▶ Assignment: Reproduce the lines from the line with "has height=398, width=742." up to and including the line with "y-right-tick-label: 800 is", renaming "Where is" to "What is the location of" and leaving everything else unchanged.

▶ Material for this exercise:
****************************************

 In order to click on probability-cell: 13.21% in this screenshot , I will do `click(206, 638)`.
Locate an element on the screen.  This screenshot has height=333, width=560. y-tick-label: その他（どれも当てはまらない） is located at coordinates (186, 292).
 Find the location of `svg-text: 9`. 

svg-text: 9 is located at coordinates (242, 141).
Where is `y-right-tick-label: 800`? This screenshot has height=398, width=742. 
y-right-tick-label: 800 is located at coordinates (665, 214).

****************************************

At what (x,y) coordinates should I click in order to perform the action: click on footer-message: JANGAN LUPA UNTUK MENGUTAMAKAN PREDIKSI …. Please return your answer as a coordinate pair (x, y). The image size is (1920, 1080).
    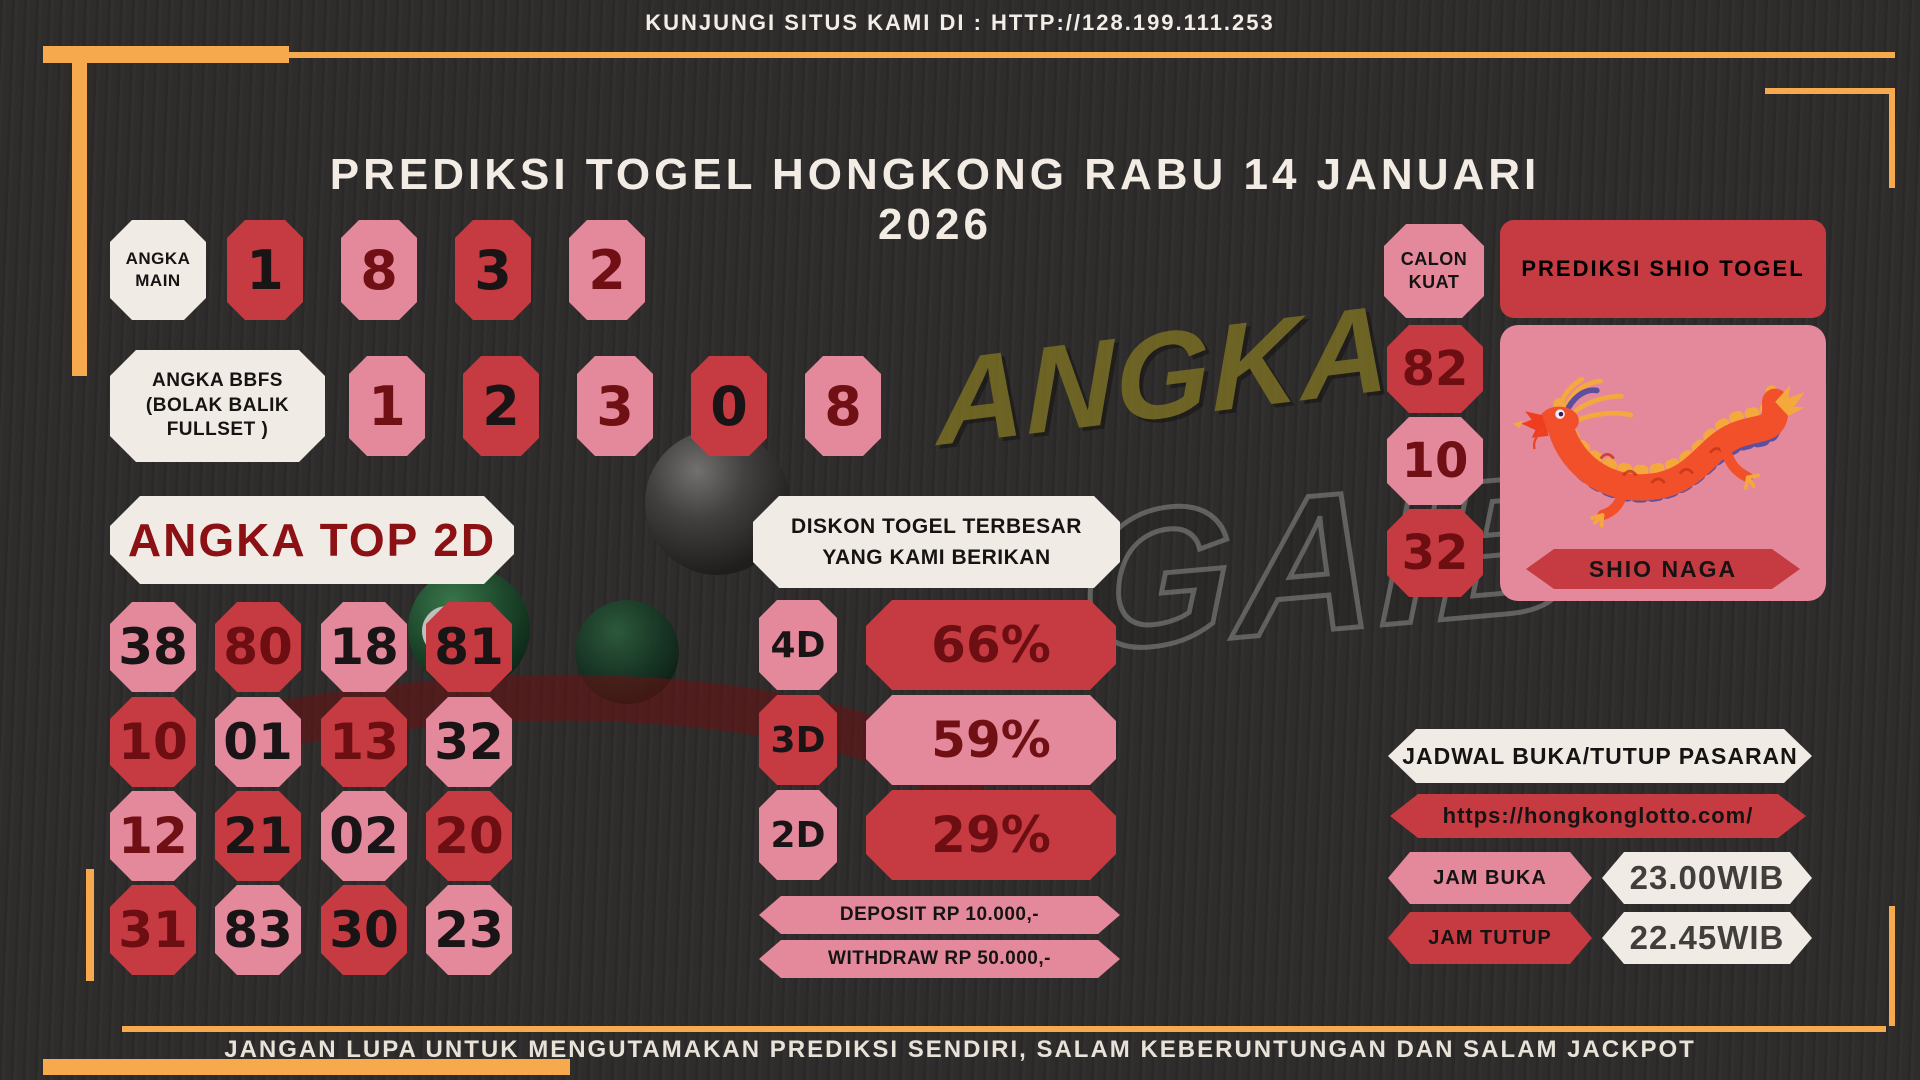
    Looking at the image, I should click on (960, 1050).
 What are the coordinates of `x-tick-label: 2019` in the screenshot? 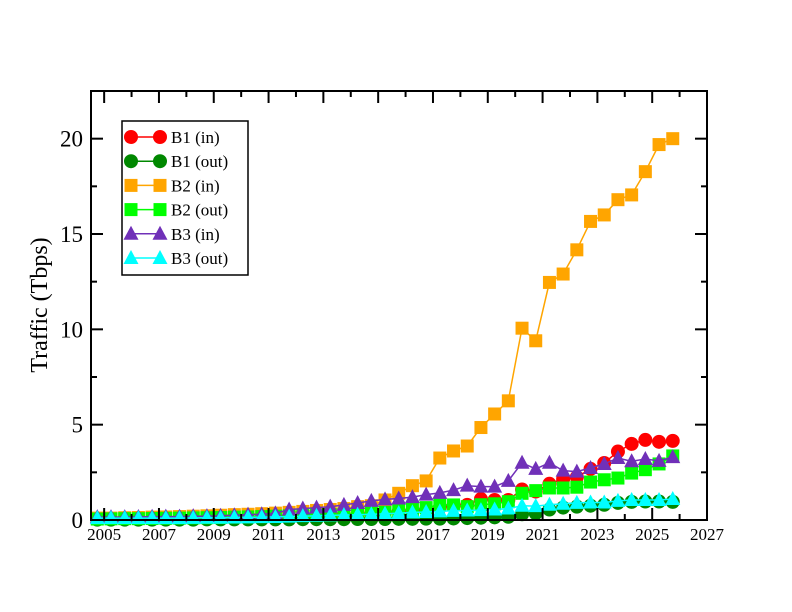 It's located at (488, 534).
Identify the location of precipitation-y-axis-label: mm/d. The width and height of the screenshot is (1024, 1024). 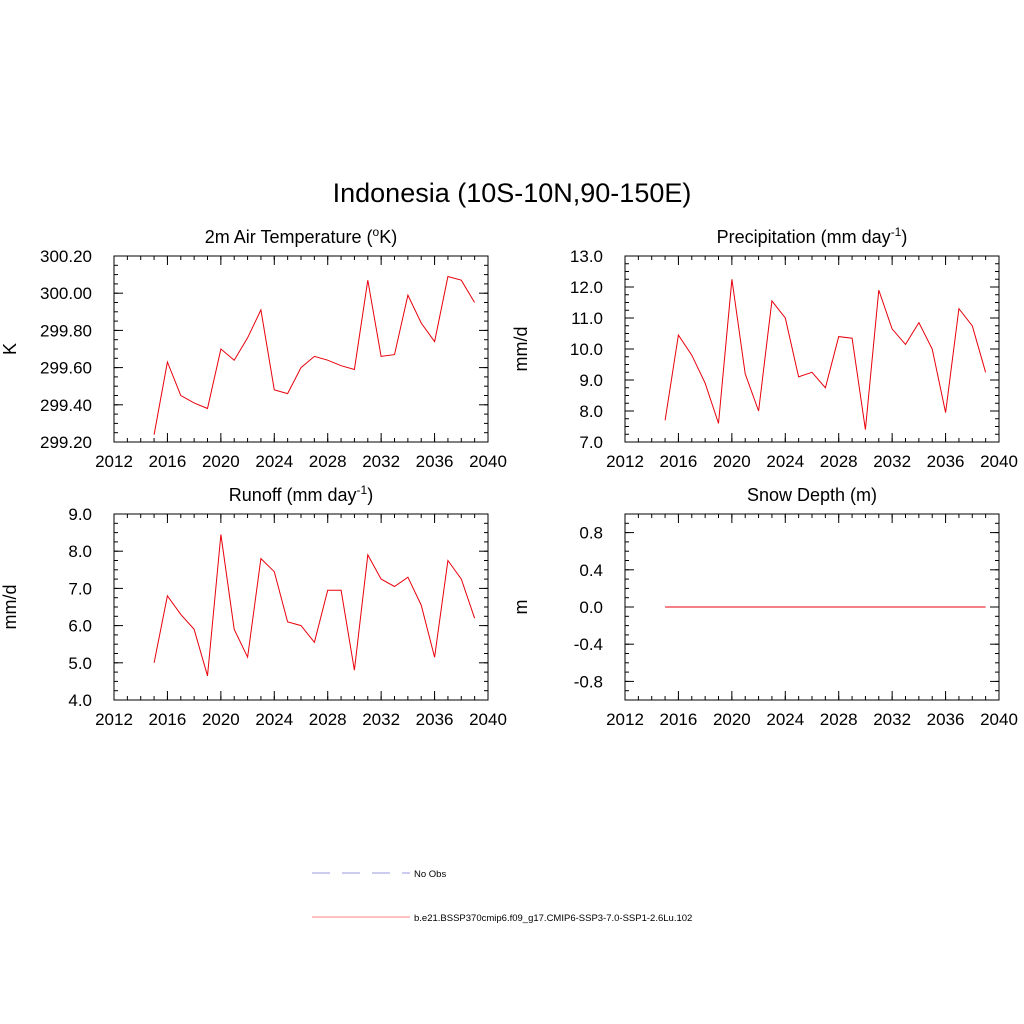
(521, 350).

****************************************

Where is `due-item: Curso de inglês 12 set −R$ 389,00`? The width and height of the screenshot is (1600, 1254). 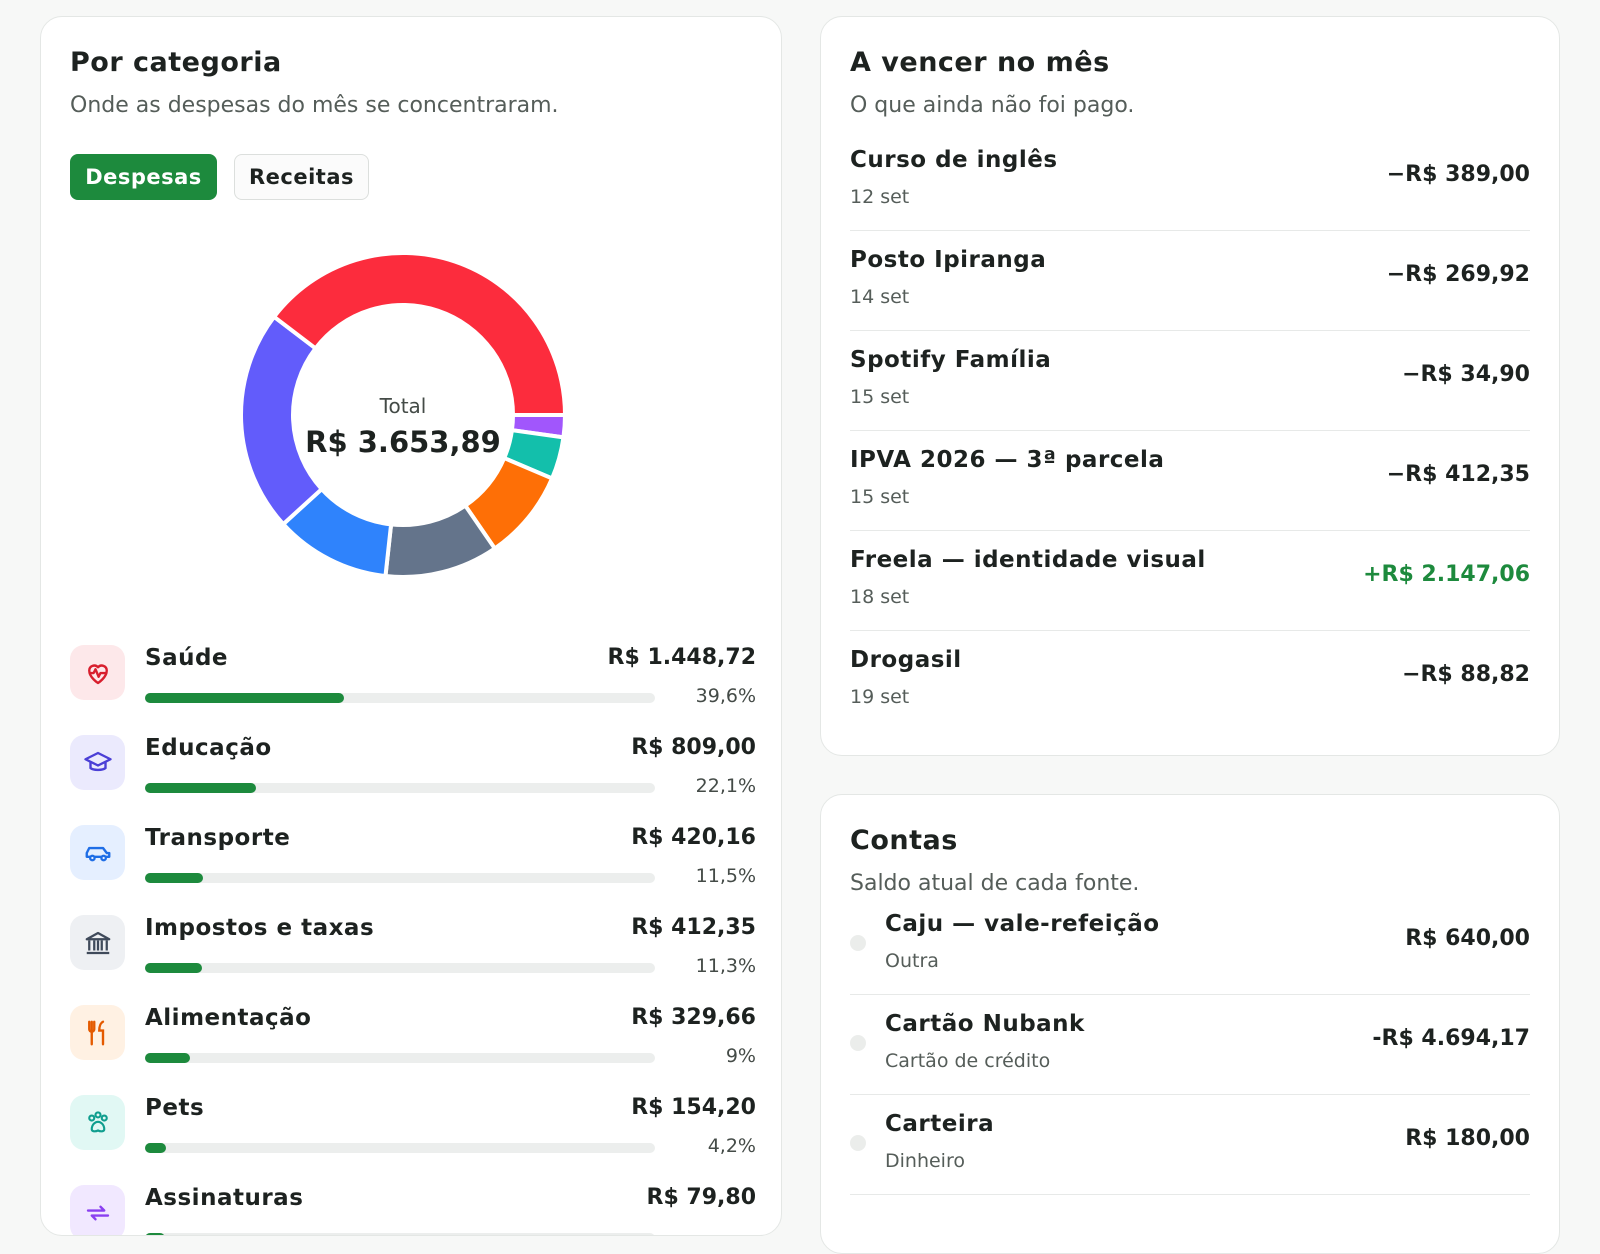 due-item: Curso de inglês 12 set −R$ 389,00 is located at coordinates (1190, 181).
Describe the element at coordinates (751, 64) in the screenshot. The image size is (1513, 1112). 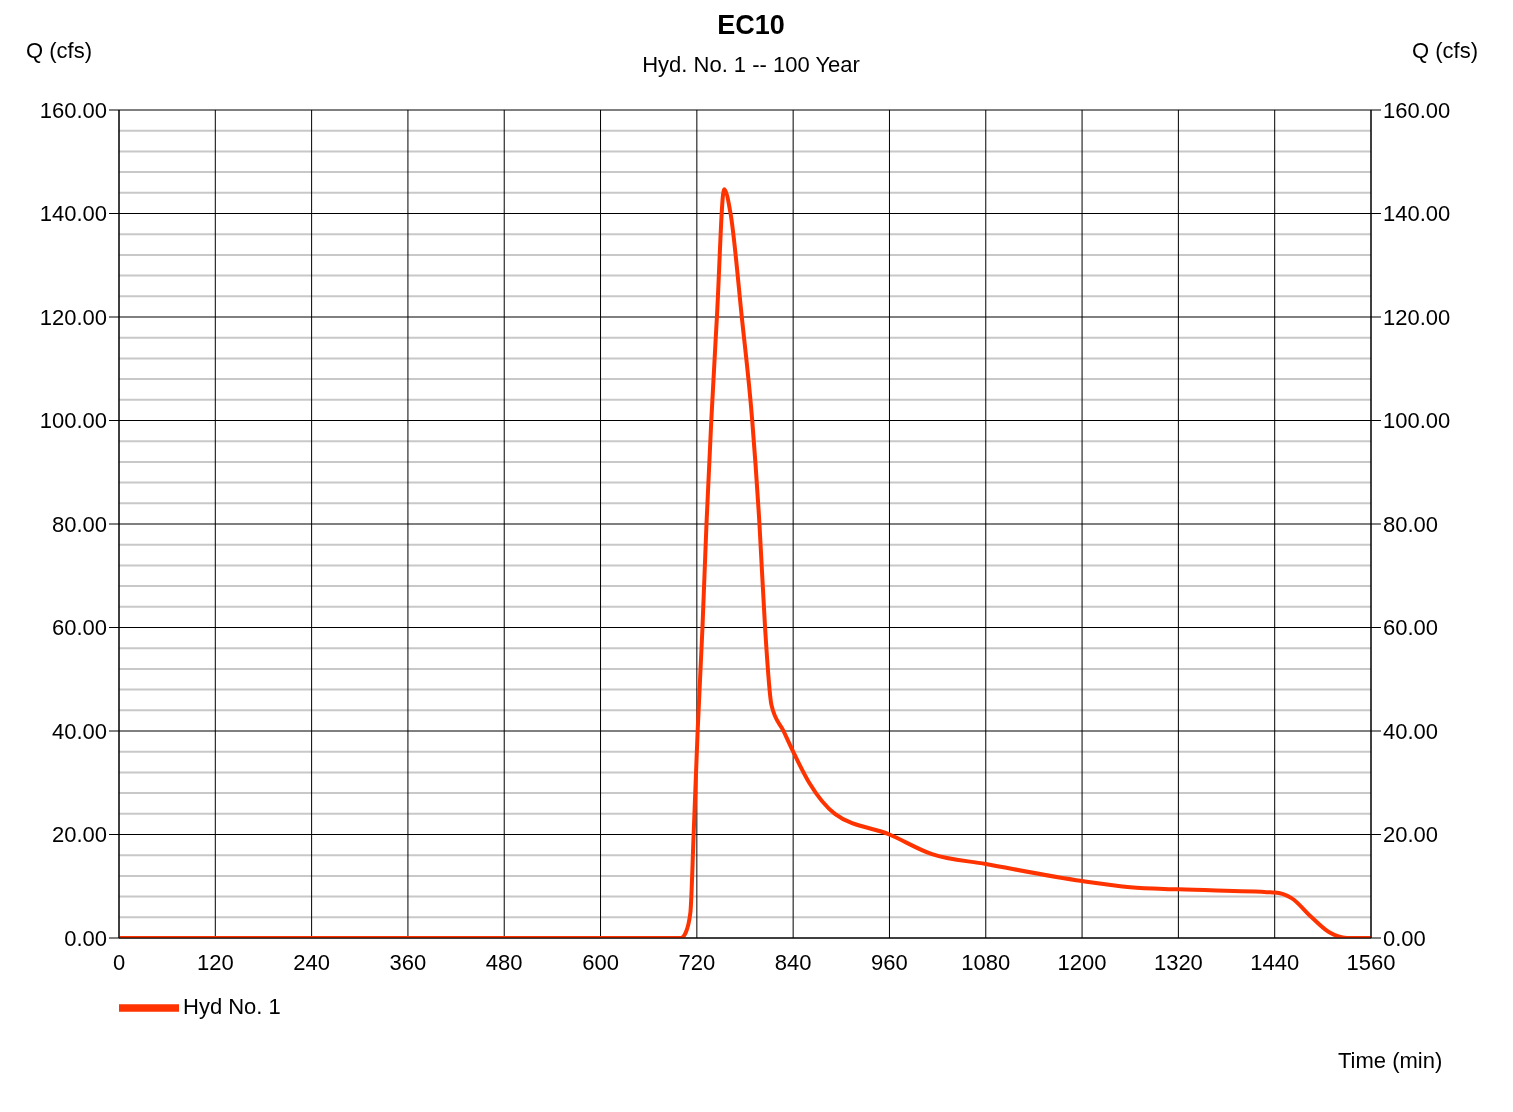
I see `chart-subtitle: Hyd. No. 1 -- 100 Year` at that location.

****************************************

▶ Result of this task:
What is the location of `y-right-tick-label: 800`? This screenshot has height=398, width=742. 
y-right-tick-label: 800 is located at coordinates (665, 214).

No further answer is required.